- Extract to read:

Israel

If you want to be knowledgeable about what goes on in Israel you have to read websites like Haaretz, Jerusalem Post, Forward, ynet and JTC everyday because you will not get a full picture from American newspapers or network & cable news. When I was writing diaries for daily kos, I read everyone and then some. For those of you that really care about Israel, I can’t imagine why you would not want to know the facts on the ground and keep informed.

Usually reading these papers are enough to get the picture. Sometimes I go to papers like Palestinian Chronicle or al jazeer, but I find plenty of stories just from the Israeli papers

They are obviously writing for an English speaking audience, so why not stay informed and see what is being Done in Our Name. They use our bombs paid for by American tax dollars. 30 billion plus in the next ten years. That does not include loan guarantees and non-profit donations from Americans.

- Brief: Could you shorten the paragraph of the Israel news piece that begins "If you want to be knowledgeable" into a brief list of its main points? Answer from the Israel news piece alone.

Data for locating words and elements
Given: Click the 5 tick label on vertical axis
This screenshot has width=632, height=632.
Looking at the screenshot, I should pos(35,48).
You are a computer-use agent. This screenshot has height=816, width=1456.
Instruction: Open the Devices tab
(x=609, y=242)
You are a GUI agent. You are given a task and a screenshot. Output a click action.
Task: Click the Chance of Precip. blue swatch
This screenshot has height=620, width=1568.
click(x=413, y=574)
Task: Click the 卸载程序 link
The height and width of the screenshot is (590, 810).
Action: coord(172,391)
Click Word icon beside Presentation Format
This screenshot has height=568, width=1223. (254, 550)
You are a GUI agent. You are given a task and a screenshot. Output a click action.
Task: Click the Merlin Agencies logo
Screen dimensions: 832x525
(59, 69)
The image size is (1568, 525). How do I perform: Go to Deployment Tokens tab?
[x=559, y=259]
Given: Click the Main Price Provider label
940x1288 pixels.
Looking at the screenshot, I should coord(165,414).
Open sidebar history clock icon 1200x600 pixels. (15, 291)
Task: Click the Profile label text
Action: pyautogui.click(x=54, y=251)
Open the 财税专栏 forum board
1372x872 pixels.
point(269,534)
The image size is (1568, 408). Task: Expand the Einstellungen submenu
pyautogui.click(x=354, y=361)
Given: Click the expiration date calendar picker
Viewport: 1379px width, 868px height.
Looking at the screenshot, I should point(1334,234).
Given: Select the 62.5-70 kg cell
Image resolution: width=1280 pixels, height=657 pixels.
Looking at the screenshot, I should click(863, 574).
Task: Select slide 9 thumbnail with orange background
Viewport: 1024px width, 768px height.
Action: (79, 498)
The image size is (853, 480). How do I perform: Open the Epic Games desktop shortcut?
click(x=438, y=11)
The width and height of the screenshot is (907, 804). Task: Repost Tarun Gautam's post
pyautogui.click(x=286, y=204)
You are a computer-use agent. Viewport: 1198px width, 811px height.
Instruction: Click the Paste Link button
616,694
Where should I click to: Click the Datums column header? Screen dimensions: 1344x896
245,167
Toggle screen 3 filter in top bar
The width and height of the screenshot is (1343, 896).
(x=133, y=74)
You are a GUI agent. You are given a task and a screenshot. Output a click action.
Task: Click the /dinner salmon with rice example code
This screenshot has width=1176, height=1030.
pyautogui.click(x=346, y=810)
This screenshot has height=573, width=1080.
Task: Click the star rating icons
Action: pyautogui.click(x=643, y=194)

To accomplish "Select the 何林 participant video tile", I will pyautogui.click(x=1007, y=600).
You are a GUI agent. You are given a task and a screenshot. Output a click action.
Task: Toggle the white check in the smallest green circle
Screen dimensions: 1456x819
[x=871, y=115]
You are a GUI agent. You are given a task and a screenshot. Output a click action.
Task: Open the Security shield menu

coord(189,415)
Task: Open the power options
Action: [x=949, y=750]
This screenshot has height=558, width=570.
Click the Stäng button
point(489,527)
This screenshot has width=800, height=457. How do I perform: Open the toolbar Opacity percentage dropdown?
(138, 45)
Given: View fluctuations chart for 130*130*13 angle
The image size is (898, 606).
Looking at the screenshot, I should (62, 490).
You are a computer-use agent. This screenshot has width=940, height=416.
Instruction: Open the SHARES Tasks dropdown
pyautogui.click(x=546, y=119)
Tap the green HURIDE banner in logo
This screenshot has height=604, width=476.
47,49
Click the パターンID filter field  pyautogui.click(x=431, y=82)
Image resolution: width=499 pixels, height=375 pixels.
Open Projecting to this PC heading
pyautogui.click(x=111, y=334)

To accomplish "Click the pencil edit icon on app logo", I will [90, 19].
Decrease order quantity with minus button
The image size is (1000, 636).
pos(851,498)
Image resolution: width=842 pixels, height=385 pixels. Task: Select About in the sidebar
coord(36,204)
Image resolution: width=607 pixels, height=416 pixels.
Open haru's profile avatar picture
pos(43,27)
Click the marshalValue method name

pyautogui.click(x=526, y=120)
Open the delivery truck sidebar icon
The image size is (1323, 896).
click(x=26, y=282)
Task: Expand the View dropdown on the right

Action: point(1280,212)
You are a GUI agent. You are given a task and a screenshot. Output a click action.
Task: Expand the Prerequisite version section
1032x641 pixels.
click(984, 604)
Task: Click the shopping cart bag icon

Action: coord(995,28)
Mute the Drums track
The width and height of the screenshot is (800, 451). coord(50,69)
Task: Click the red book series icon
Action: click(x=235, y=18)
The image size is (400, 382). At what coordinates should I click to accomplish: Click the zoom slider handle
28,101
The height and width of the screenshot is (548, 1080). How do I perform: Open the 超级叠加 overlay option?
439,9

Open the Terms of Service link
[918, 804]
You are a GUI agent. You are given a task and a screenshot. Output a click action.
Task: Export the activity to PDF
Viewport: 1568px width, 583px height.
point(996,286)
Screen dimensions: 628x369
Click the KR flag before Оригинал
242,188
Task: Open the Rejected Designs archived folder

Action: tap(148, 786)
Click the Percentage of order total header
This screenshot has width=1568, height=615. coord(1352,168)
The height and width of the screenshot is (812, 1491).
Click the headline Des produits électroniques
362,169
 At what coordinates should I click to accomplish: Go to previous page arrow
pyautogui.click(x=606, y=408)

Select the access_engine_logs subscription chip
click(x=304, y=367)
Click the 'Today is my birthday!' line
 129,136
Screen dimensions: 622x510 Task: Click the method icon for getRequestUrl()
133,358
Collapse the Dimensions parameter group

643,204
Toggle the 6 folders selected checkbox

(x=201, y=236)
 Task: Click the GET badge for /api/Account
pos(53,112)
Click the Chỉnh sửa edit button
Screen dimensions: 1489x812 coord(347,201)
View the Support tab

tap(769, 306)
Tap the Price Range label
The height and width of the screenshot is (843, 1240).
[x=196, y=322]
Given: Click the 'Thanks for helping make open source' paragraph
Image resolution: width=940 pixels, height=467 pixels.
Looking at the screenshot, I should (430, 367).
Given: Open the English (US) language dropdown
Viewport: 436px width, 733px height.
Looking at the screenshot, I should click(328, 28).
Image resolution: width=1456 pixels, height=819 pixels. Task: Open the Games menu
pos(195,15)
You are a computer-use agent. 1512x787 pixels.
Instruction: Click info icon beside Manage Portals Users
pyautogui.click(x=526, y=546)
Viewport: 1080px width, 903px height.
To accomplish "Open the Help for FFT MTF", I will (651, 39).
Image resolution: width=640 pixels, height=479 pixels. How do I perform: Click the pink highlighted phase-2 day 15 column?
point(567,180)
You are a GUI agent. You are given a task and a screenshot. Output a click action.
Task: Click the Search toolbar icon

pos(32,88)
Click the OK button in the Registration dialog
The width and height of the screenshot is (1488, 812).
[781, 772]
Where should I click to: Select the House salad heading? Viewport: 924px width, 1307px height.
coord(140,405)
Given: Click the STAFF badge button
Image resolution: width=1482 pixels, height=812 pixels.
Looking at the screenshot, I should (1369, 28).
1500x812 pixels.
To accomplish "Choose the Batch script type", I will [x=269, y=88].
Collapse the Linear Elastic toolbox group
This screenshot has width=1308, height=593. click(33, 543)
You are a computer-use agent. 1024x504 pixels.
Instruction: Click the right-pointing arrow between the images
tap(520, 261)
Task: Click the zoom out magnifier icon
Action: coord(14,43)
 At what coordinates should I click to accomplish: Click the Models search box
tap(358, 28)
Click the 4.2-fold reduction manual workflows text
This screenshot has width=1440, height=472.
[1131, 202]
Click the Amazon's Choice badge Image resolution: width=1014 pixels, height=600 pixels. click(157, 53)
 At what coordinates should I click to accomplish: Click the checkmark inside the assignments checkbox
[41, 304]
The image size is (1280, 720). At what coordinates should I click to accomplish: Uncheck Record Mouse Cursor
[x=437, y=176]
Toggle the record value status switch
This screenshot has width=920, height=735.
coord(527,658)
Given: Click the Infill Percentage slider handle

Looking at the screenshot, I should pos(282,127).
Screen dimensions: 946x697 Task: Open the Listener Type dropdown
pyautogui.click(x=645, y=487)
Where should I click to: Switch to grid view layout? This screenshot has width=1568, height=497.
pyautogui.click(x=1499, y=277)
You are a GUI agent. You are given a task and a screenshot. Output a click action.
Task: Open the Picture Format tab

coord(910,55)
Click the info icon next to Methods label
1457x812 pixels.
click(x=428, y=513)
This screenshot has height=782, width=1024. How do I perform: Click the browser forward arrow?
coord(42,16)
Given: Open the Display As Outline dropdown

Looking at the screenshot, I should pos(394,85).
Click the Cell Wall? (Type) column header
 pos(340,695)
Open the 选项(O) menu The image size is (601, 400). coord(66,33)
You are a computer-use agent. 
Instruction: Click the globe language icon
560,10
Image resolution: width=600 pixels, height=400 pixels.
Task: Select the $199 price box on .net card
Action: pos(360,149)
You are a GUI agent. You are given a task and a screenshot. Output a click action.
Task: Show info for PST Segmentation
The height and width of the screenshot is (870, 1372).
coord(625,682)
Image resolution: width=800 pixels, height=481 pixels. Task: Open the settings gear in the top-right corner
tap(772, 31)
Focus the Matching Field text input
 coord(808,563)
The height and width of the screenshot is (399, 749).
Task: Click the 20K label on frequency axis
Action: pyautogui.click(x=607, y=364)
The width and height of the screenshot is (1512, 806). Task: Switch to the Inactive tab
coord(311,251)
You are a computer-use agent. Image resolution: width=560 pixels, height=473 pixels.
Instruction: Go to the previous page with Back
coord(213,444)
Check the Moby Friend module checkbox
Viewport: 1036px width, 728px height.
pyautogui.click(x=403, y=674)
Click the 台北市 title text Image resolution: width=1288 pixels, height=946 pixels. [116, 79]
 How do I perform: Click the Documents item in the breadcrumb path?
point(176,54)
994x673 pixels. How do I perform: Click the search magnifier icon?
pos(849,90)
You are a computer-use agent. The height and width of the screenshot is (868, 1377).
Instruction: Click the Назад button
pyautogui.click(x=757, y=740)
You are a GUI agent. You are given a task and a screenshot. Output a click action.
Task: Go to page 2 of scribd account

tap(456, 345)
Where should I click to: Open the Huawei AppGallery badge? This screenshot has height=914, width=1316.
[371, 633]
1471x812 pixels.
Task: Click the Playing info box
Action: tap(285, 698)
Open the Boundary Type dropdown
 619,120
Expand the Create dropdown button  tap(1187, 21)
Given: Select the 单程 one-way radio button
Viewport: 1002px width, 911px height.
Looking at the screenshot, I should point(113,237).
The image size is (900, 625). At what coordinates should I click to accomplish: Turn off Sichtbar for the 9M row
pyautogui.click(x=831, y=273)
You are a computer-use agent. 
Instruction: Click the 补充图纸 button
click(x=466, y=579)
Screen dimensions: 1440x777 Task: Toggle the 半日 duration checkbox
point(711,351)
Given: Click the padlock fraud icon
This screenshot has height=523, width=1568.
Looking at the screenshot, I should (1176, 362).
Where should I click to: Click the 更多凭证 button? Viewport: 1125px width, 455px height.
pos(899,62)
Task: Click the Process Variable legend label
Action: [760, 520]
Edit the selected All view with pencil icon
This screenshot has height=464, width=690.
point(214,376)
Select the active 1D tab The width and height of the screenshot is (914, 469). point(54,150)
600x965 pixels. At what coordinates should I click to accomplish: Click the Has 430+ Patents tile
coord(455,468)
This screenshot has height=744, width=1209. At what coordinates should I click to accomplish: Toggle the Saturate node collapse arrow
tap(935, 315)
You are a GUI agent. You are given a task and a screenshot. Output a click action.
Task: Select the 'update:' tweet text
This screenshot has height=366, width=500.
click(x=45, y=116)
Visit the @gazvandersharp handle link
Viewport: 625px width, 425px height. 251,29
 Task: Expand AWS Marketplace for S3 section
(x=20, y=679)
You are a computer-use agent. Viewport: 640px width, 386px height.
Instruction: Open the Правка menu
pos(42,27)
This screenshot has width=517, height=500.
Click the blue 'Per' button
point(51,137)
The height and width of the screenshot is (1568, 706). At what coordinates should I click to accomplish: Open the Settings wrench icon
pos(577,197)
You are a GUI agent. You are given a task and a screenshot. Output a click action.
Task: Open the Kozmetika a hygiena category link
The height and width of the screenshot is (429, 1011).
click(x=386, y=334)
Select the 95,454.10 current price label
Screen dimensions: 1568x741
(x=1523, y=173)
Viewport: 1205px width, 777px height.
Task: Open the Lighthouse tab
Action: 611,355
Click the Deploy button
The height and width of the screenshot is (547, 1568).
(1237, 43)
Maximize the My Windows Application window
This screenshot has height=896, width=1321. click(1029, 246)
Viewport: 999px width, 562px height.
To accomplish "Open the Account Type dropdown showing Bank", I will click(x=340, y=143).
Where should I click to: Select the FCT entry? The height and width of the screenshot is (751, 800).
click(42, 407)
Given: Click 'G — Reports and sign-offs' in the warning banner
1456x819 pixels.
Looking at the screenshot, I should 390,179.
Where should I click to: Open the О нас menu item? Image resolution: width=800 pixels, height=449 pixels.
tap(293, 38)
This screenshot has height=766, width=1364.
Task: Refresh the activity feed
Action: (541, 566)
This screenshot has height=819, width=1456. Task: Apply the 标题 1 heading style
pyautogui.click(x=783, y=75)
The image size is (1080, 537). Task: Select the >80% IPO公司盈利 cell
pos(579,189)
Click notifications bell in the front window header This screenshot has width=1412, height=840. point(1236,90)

- The output:
- Knowing what goes on in Israel means reading sites such as Haaretz, Jerusalem Post, Forward, ynet and JTC every day.
- American newspapers and network and cable news do not give a full picture.
- While writing diaries for daily kos, the writer read all of them and more.
- Anyone who really cares about Israel should want to know the facts on the ground and keep informed.